I am knitting the bottom up raglan no seam baby cardigan titled "Keep On Trucking" by Elizabeth Smith. It is a free download. I have knit the two sleeves separately and the body of the sweater on circular needles as stated. I have no idea how to attach the sleeve to the body. I've never done a bottom up sweater before. Does anyone know how to attach Raglan sleeves to the body of the sweater? If so, please help or direct me to a site that can help me. I've searched You Tube for a demo and came up with nothing. Thanks ever so much! Totally frustrated. I wrote to Elizabeth and have heard nothing.

Alegar


----------



## Dreamweaver (Feb 1, 2011)

Where is this free pattern located? Is this a person on Ravelry? Are the sleeves bound off and the armholes of body bound off so that you need to sew them in or do you have live stitches that would need to be grafted together?


----------



## Jessica-Jean (Mar 14, 2011)

Assuming this is the pattern: http://www.ravelry.com/patterns/library/keep-on-truckin-baby-cardigan , at the top of page three of the pattern, it explains very clearly how to join the sleeves and body.


----------



## alegar75 (Mar 7, 2011)

It is not clear to me as I have never done such a sleeve before. Do I knit the entire sleeve on the needle or do I knit the six stitches on the body and the six sleeve stitches together? When I put all the stitches on the needles there is no opening for the arm to fit through.
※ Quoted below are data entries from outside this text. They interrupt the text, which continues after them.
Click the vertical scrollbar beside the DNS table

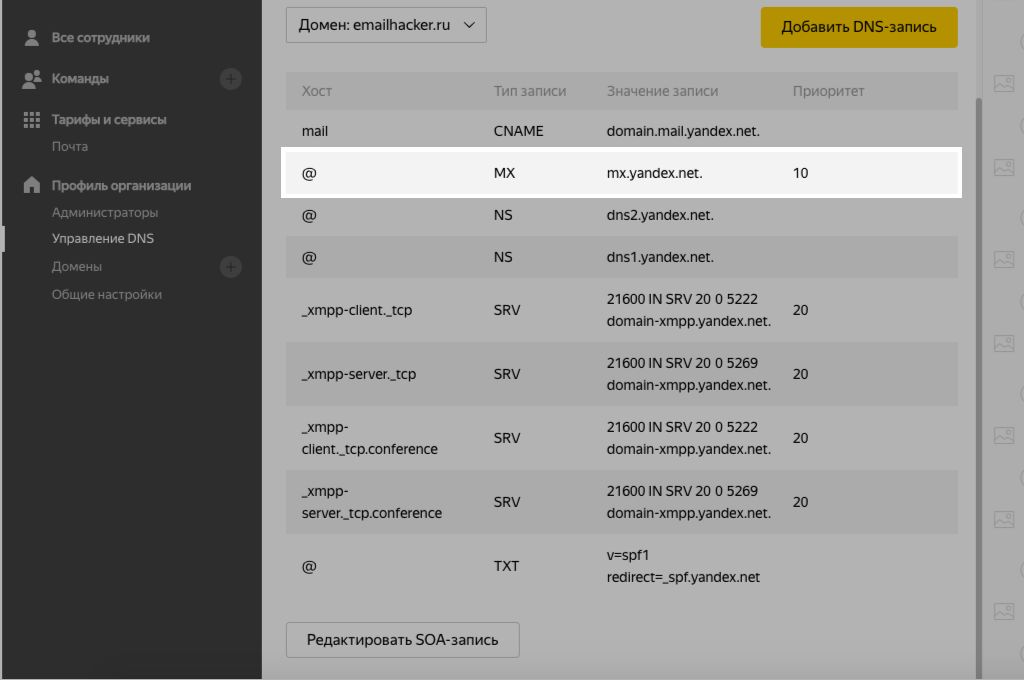[979, 300]
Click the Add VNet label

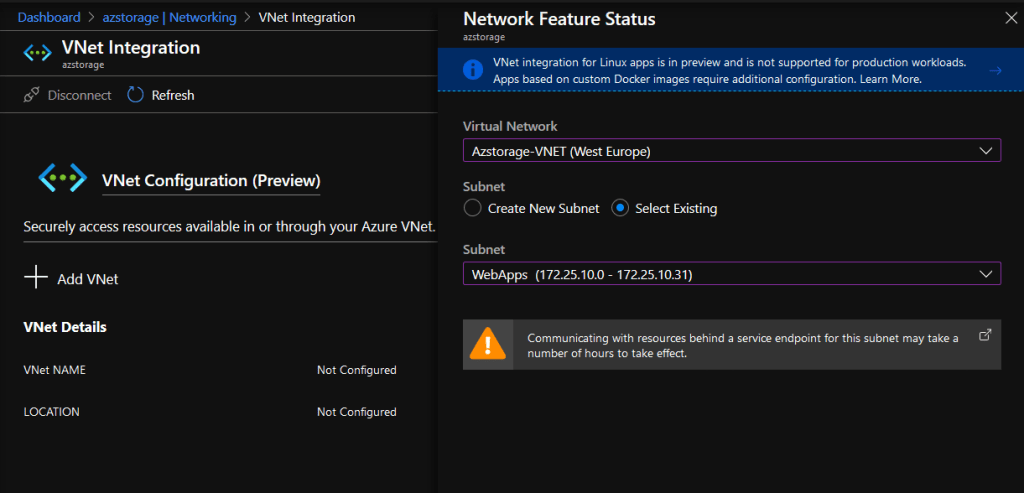(88, 279)
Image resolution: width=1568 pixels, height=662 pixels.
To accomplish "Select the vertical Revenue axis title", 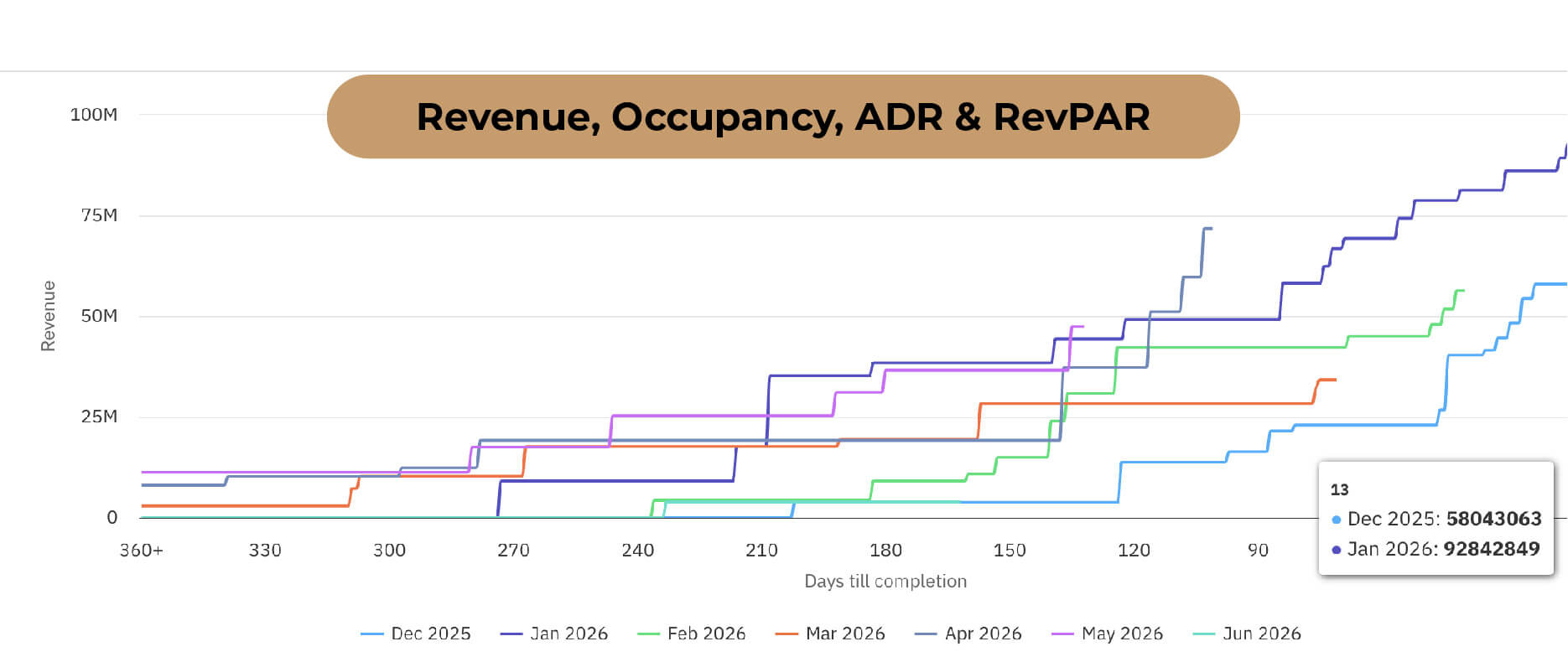I will [49, 316].
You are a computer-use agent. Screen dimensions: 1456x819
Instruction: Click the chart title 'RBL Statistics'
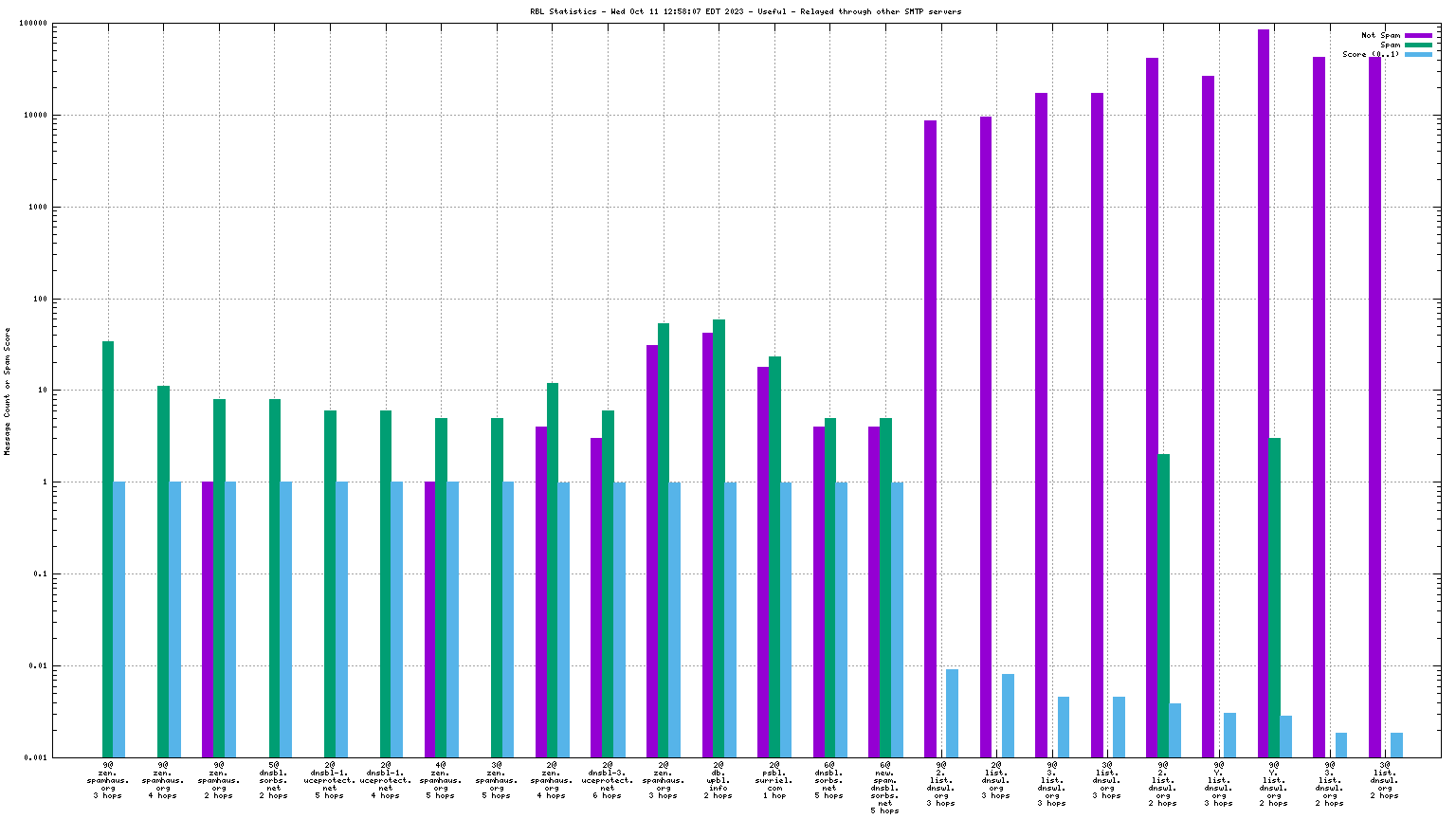click(563, 11)
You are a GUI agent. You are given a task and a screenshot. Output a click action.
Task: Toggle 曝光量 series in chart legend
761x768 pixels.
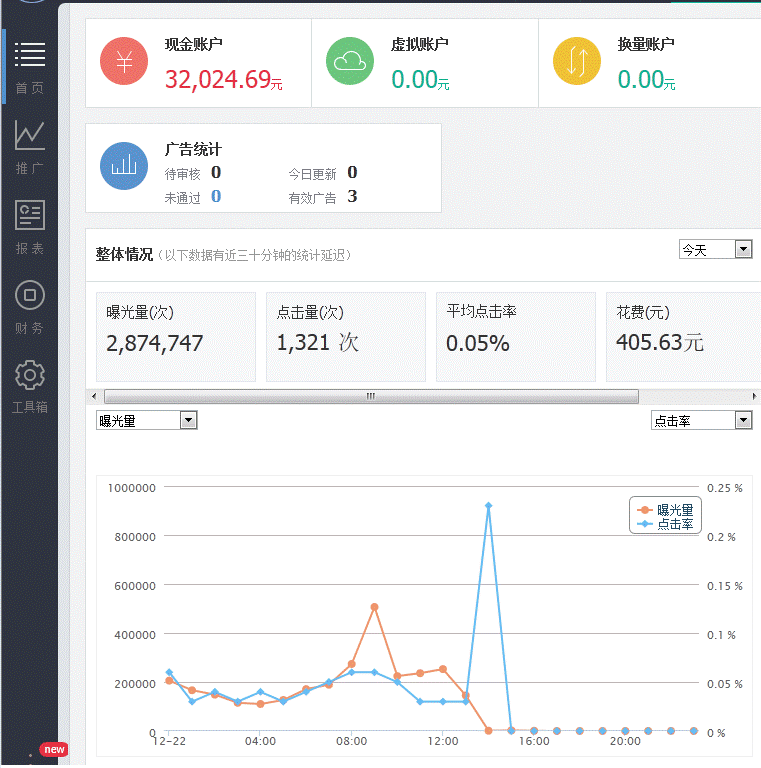(666, 510)
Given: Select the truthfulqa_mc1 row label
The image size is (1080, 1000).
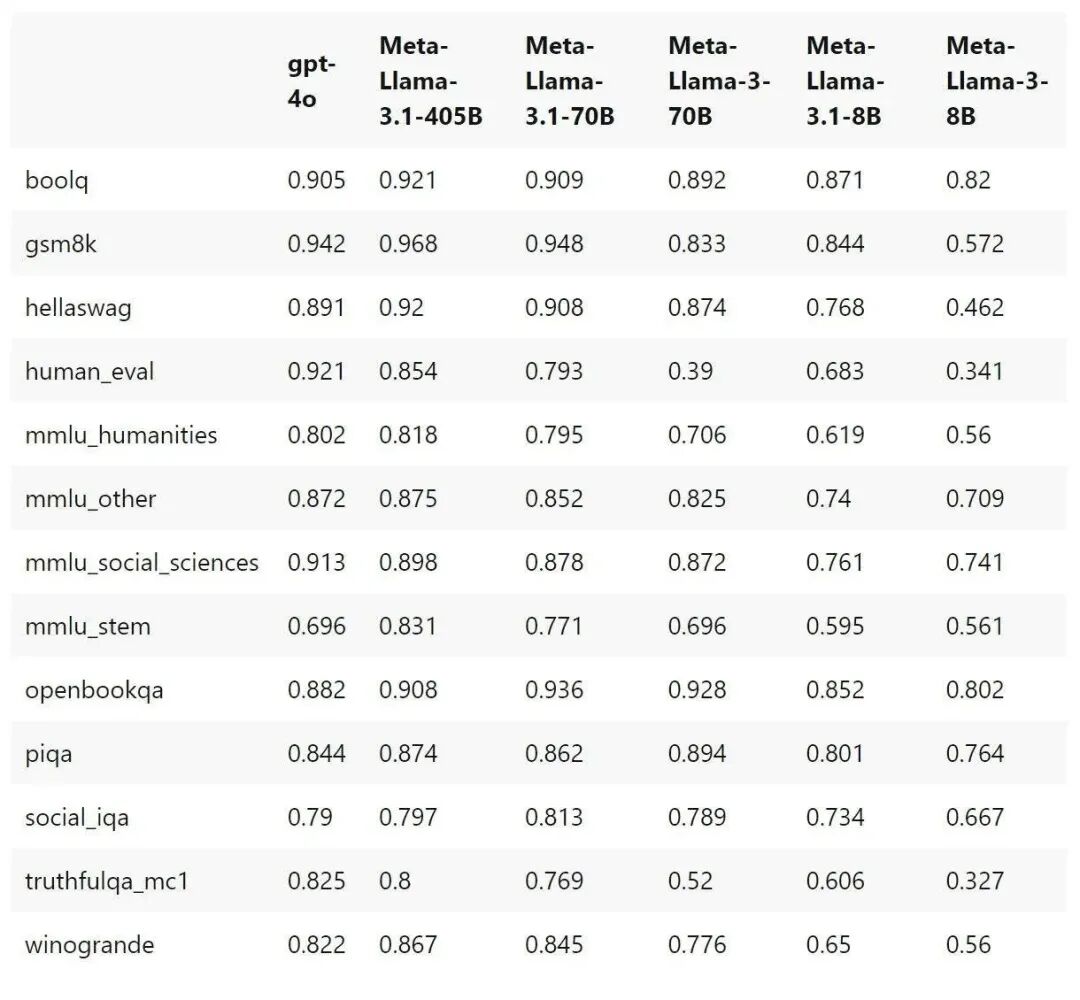Looking at the screenshot, I should (107, 882).
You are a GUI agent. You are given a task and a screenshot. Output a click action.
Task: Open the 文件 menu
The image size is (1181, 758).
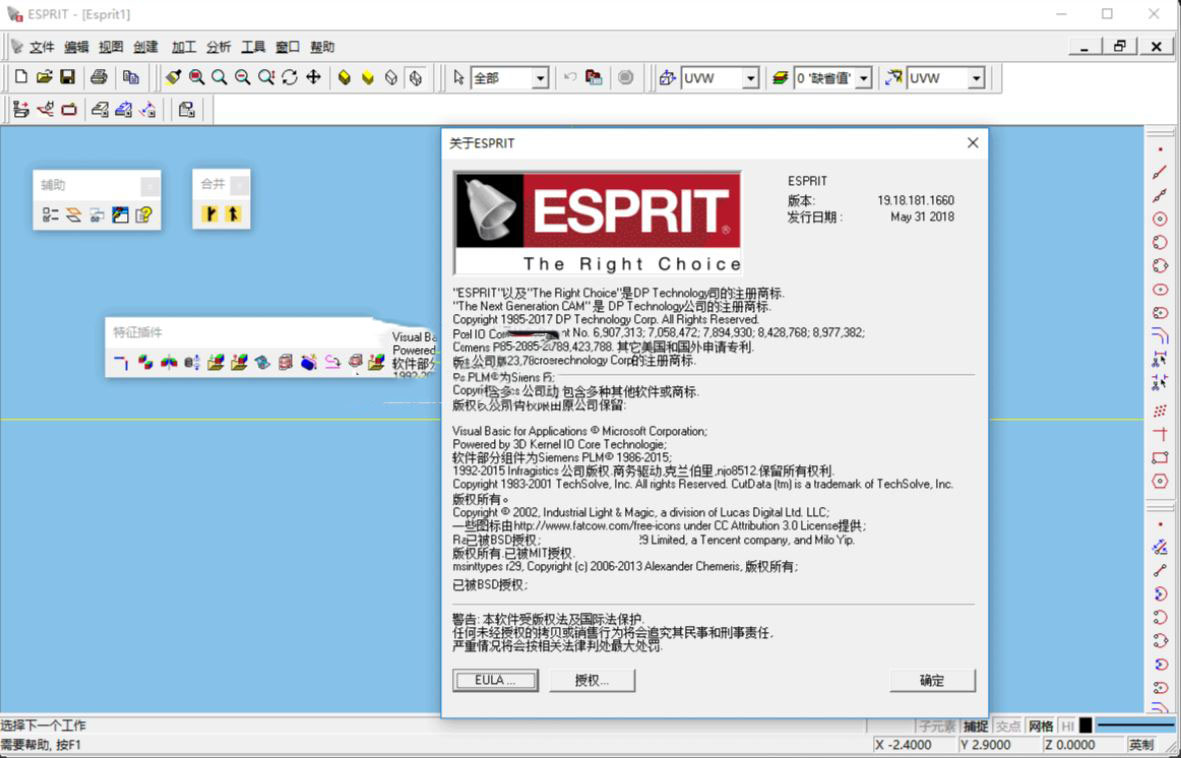(x=41, y=47)
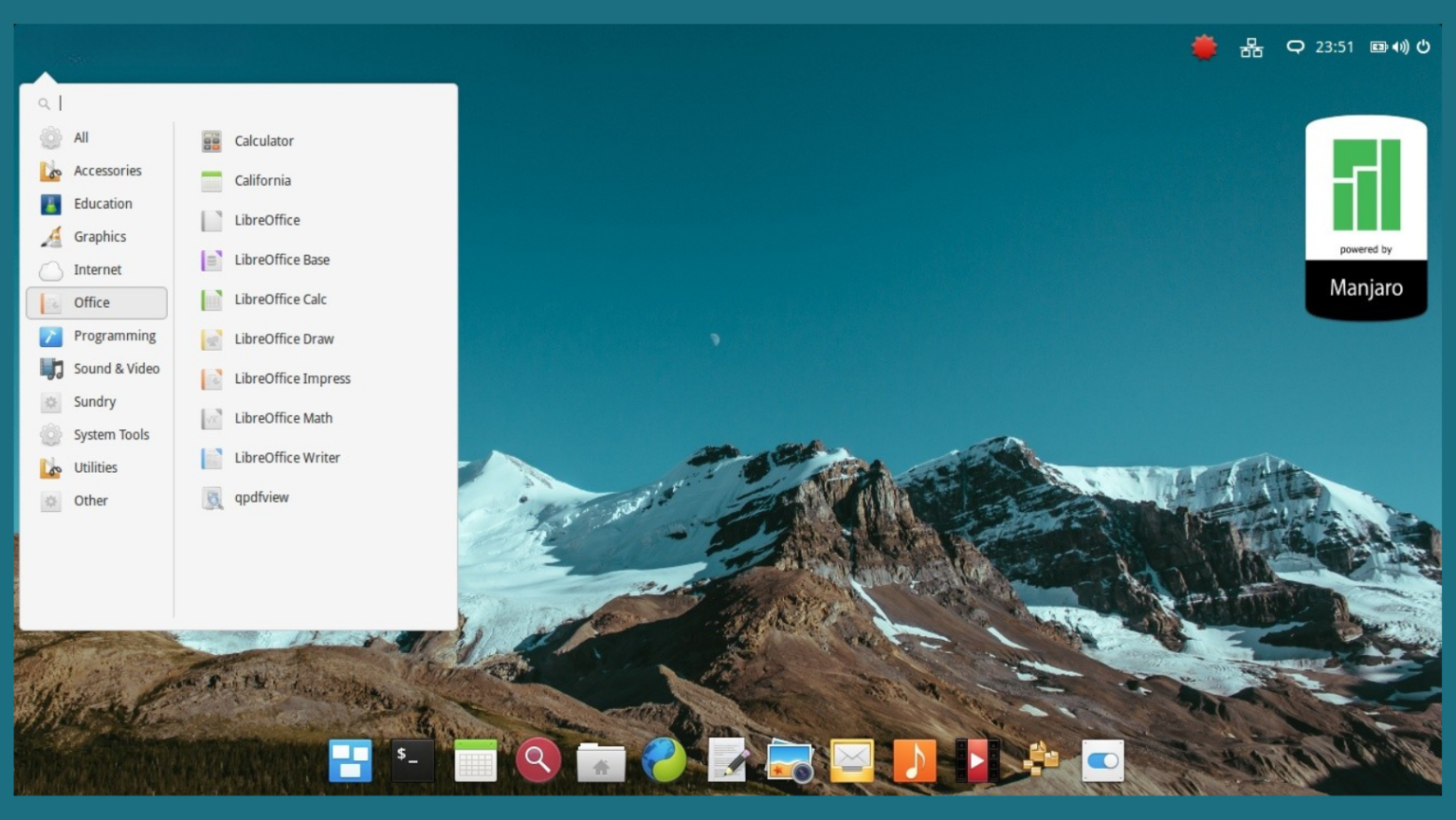Launch the web browser globe icon

[x=664, y=760]
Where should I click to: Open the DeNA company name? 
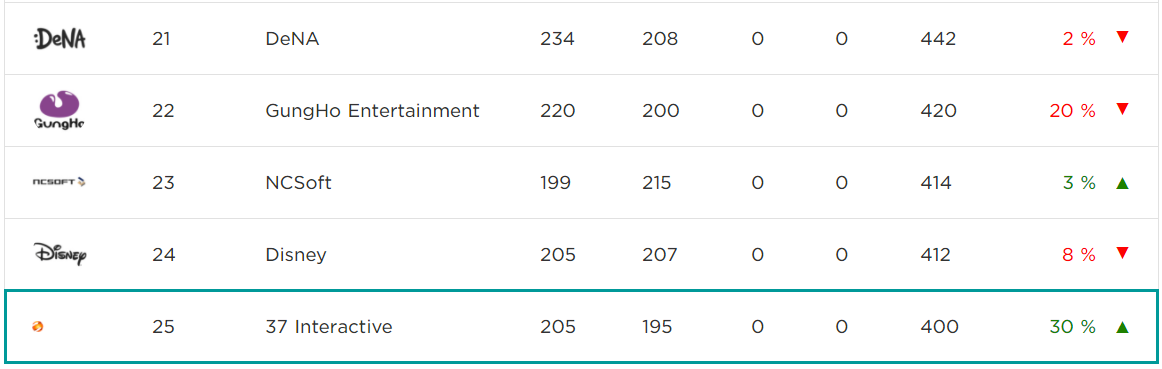(x=292, y=39)
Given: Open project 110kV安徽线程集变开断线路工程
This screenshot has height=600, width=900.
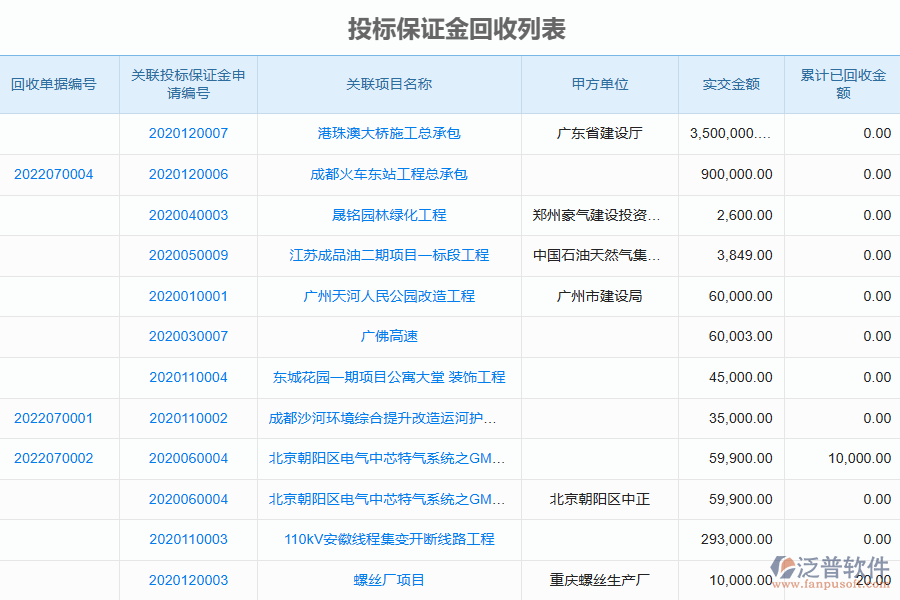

Very confusing for me. 

Thank you


----------



## alegar75 (Mar 7, 2011)

Nothing is bound off. That is why it is so confusing. Sleeves are knit on the round and somehow attached to the body. I have never knitted a bottom up sweater. The truck is finished and everything looks great except how to attach the sleeve. I've matched the six stitches from the sleeve to the six stitches on the body. Do I knit them together and then knit the other stitches? I looked on YOU Tube for a visual and nothing was available.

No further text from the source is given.